The Environmental Protection Agency (EPA) has announced a tightening of the reporting requirements for industry’s emissions of lead into the environment.

Previously, only facilities manufacturing or processing more than 25,000 pounds of lead or lead compounds per year, or using more than 10,000 pounds per year, were required to report emissions to the air, water and land, which, according to the EPA, severely limited the information available to communities. From this year onwards, the EPA has lowered the threshold to 100 pounds or more annually for each facility emitting lead and lead compounds, with reports on 2001 emissions being submitted by the beginning of July next year. Lead contained in stainless steel, brass, or bronze alloys is not affected by the new regulation, but remains subject to the previous threshold.

“Expanding the public’s right to know information is one of the best tools for protecting the health of our communities,” said out-going EPA Administrator Carol M Browner. “Today’s action is another step in the Clinton Administration’s efforts to combat lead poisoning by ensuring that the public has access to critical information about toxic chemicals in their neighbourhoods. Children’s exposure to lead is still a great cause of concern in America.

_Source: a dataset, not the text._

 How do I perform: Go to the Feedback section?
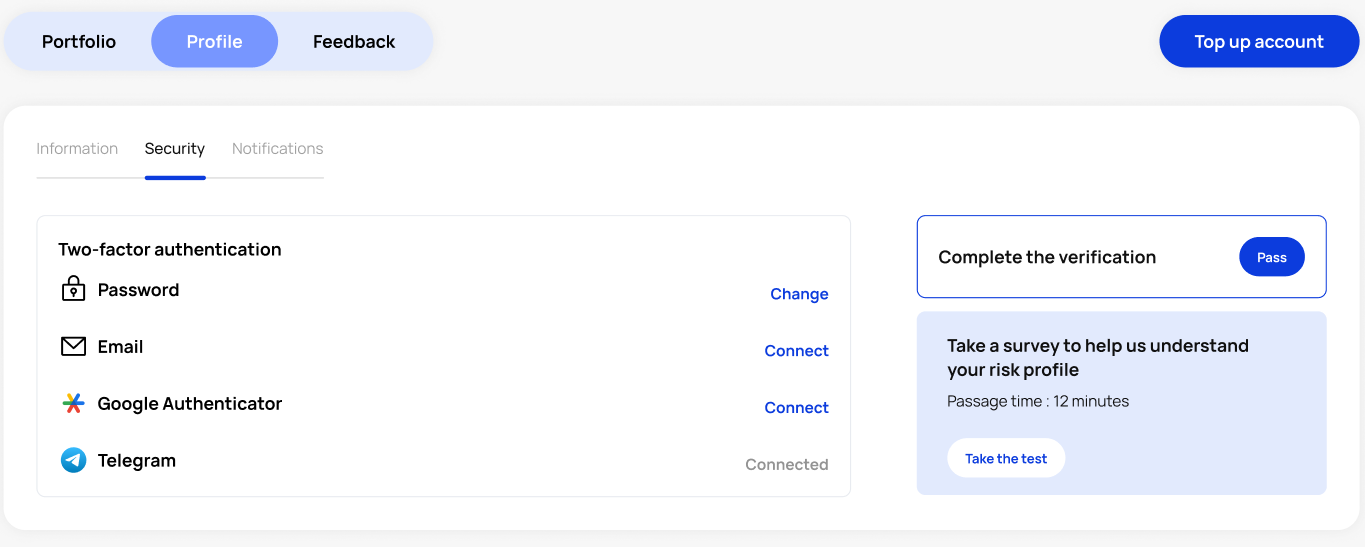(354, 42)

Childhood lead poisoning still adversely affects the health of almost one million children a year in this country.”

The new information on lead emissions will be made available to the public under the EPA’s right-to-know programme, the Toxics Release Inventory (TRI) (see related story), and is part of the Agency’s effort to educate the public about toxic chemicals, particularly those that are persistent and bioaccumulative.